Ottimo, potremmo dire, se non che tutti questi sforzi saranno totalmente vanificati una volta scesi in campo.
Le partite multiplayer di Battlegrounds falliscono nell'esaltare il gameplay assaporato nel single player, affossandolo, al contrario. Una serie di fattori compromette inesorabilmente ogni tentativo di rendere profonde ed appaganti le nostre strategie. Che sia "cattura bandiera" o "King of the Hill", ogni sessione di gioco si trasformerà in una bagarre indistinta di colpi, esplosioni e uccisioni incontrollate. La causa principale di tutto questo sono le ridotte dimensioni delle mappe. Le arene di gioco appaiono fin da subito troppo strette ad ospitare 4 giocatori, soprattutto se questi utilizzano veicoli con armi a lunga gittata, e se si considera che ogni setting è "farcito" di esplosivi pronti a saltare ad ogni minimo colpo. Che si scelga un mezzo pesante, o un agile veicolo, la nostra durata sul campo di gioco si potrà quantificare in una manciata di secondi. E purtroppo non si tratta di una questione legata alle abilità del singolo. La pioggia di colpi che su più fronti invaderà il campo di battaglia, renderà praticamente vana qualsiasi strategia. Portare la bandierina al proprio campo base risulta un'impresa titanica: due colpi ben assestati, e il nostro tentativo si concluderà con un nulla di fatto. Dicasi altrettanto nel riuscire a possedere una base: non appena ci ritroveremo al comando, verremo subito falciati dal fuoco avversario. Nel caos più totale, l'esperienza di gioco è così frammentaria - nel susseguirsi indistinto di uccisioni e respawn - che il divertimento è sormontato totalmente dal senso di frustrazione.
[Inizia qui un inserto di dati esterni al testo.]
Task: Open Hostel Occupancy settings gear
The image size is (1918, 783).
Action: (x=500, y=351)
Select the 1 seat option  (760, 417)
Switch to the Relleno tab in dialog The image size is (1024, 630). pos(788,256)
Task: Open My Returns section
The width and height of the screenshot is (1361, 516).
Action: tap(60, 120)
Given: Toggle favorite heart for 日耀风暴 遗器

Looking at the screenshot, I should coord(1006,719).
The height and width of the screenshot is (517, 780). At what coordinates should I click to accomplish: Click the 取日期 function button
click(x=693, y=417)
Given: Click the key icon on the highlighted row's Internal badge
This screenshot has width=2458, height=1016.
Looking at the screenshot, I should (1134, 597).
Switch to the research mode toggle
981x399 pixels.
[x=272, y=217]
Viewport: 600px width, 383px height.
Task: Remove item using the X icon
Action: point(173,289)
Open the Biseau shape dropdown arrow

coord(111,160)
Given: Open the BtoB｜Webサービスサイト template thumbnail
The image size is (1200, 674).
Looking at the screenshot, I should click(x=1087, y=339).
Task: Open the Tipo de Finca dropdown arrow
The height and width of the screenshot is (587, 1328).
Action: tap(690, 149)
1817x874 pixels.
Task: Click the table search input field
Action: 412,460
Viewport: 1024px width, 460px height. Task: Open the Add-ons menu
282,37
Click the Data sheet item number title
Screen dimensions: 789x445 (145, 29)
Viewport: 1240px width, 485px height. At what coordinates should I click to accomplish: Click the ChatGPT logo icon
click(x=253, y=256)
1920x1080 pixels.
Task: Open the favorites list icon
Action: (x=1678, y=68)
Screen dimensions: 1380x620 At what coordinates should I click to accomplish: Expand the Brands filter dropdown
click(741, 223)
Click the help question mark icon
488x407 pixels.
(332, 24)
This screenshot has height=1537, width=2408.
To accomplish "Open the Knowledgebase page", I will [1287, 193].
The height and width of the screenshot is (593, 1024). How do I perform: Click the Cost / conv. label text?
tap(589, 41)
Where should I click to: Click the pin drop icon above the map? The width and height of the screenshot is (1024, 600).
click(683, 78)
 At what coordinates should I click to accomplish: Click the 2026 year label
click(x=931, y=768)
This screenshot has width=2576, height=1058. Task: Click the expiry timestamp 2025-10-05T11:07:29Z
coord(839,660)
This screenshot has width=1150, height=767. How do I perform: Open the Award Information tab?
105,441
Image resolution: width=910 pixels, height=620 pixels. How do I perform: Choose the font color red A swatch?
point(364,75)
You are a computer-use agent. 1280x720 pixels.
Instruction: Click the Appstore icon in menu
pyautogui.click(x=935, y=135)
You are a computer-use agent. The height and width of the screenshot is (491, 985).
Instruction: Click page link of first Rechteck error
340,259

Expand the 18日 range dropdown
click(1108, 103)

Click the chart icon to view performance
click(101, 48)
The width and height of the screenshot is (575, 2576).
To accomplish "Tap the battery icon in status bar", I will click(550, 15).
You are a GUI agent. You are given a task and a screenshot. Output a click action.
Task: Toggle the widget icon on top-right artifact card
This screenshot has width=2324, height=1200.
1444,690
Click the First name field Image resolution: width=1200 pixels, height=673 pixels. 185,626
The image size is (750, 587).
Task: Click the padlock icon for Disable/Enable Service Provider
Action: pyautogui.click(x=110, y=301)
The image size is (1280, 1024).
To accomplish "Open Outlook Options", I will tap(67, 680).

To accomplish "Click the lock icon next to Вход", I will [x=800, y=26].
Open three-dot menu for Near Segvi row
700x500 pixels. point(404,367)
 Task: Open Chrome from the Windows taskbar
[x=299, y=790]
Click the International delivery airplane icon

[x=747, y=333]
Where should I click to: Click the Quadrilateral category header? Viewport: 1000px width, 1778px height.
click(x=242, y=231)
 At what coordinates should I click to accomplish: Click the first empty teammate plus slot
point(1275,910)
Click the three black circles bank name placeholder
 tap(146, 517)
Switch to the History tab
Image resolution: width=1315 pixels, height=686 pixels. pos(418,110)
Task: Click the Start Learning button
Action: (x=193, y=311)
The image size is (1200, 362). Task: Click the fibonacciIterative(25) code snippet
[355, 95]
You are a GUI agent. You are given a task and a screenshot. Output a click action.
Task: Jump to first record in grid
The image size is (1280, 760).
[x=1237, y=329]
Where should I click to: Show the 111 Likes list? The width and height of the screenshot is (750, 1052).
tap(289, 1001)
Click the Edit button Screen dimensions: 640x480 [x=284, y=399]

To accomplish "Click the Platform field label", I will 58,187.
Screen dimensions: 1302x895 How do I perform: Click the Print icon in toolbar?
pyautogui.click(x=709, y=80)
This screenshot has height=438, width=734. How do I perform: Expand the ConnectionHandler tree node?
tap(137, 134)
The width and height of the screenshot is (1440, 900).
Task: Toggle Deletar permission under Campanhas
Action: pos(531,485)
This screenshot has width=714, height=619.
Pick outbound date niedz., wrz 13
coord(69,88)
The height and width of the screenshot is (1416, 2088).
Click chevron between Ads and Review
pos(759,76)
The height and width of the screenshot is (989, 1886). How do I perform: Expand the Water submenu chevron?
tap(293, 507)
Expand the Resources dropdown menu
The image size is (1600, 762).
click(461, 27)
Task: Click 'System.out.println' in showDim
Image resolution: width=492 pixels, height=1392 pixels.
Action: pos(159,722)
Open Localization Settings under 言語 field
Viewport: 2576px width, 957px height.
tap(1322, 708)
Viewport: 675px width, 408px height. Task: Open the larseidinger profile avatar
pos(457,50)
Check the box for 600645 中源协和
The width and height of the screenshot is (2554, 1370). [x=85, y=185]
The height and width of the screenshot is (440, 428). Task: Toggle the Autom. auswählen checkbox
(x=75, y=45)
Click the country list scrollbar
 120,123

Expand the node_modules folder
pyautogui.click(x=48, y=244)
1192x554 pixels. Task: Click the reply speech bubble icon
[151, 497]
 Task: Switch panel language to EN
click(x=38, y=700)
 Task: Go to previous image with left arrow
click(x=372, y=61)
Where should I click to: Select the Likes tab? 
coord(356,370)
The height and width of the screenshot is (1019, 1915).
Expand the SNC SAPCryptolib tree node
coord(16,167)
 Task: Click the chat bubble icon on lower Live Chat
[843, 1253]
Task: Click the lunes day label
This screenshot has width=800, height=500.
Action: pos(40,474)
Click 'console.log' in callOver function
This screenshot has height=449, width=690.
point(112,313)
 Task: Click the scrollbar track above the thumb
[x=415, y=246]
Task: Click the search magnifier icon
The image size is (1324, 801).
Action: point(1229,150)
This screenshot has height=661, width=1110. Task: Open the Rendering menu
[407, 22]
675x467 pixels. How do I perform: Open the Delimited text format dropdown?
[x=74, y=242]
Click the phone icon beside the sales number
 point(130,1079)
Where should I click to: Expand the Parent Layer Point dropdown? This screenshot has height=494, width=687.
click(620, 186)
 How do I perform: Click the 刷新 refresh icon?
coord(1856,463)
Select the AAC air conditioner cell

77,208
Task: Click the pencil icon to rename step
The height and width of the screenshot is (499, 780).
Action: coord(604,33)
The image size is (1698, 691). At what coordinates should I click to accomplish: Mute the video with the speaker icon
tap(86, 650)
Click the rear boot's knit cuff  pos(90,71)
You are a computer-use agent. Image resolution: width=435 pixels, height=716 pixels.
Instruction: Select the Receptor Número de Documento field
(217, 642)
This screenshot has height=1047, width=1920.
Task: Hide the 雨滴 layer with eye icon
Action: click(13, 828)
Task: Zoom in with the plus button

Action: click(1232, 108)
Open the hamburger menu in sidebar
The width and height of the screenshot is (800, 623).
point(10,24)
A compromettere ulteriormente le dinamiche di gioco, ci pensa inoltre un comparto tecnico non troppo performante. La grafica di gioco risulta ben dettaglia, ma è impossibile non notare una pessima gestione della telecamera. Molto spesso il sistema che controlla l'inquadratura effettuerà zoom improvvisi, che disorientano il giocatore e fanno perdere la percezione della propria posizione sulla mappa. Anche il controllo dei veicoli è reso difficoltoso da un'inerzia dei movimenti fin troppo accentuata, che si scontra con l'obbligo di eseguire con precisione alcune manovre per salire su rampe e scalini presenti sulla mappa. I brani musicali, quando sono presenti, vengono totalmente sormontati dall'abbondanza di colpi ed esplosioni perennemente presenti in ogni partita, ma gli effetti sonori sono sufficientemente variegati e ben campionati.

Red Faction: Battlegrounds Red Faction Battlegrounds è un titolo che, sebbene le ottime premesse, fallisce nell'inserire le dinamiche di gioco proposte nell'atto pratico. Questo shooter arcade offre buone idee in un comparto single player relegato a solo mezzo d'introduzione, ma che risultano totalmente incontrollate nel comparto multigiocatore. Tutte le buone intenzioni nel strutturare un battle system asimmetrico, vengono buttate nel cestino dall'assenza totale di un perfetto bilanciamento degli elementi in gioco. Un titolo frustrante che, non solo come strumento d'intrattenimento ma anche come mezzo di promozione per franchise Red Faction, risulta essere un totale fallimento.